= PROVIDED DATA =
»»
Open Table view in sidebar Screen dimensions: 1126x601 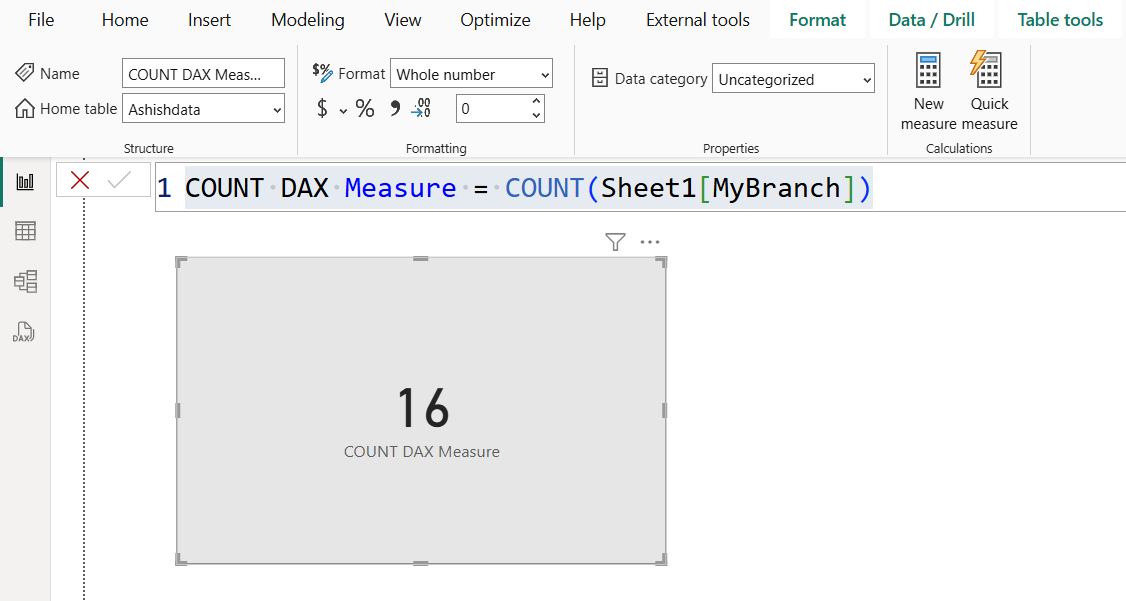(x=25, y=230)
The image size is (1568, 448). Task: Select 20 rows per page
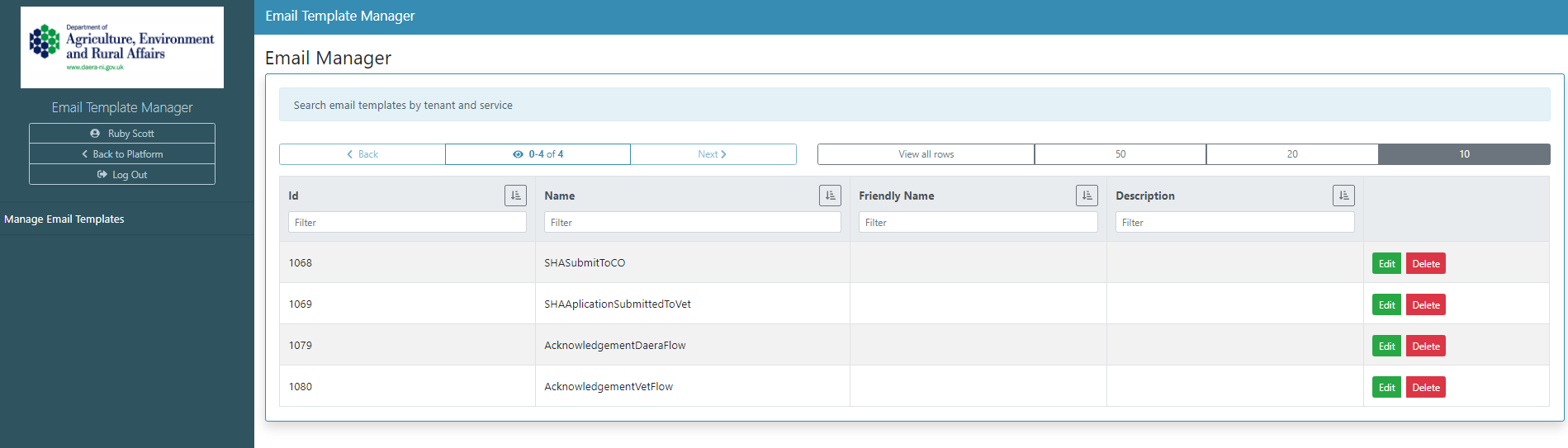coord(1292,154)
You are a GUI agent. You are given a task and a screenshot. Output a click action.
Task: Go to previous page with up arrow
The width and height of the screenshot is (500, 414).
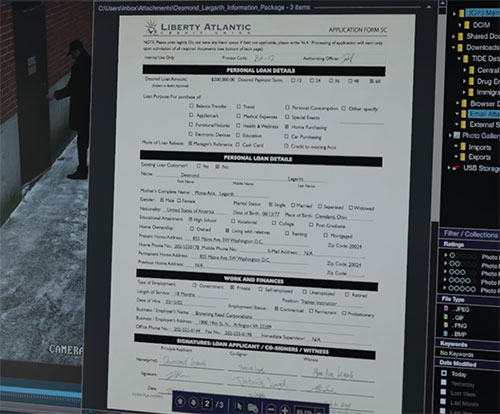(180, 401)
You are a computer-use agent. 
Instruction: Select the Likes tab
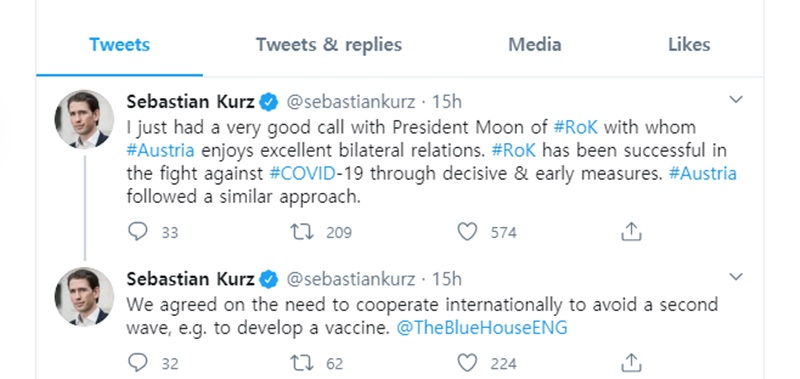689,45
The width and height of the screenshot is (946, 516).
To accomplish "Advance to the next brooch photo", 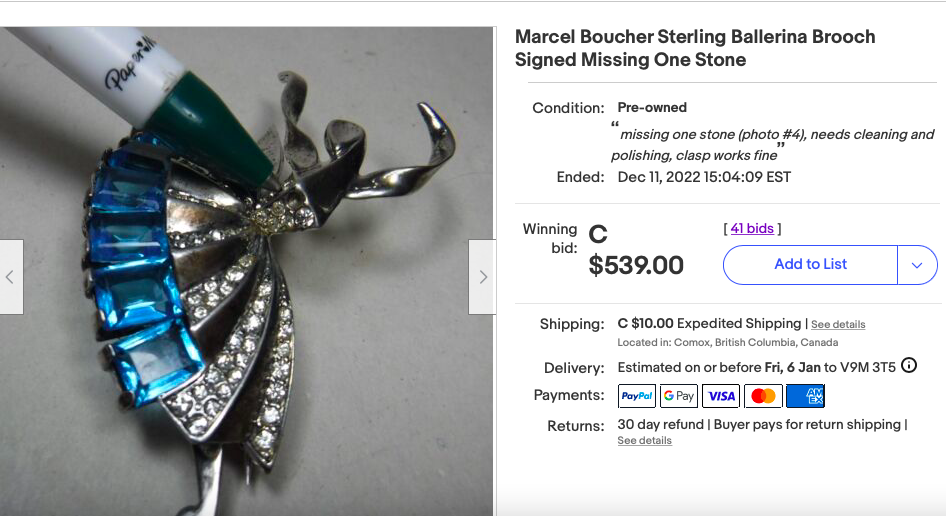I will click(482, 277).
««
= WHAT THE EXERCISE ASKS =
Identify every line in the records above that contains the word "agent", matching case exactly, and copy each of those lines.

= FULL RESPONSE =
You are a GUI agent. You are given a task and a screenshot. Output a click action.
You are a computer-use agent. 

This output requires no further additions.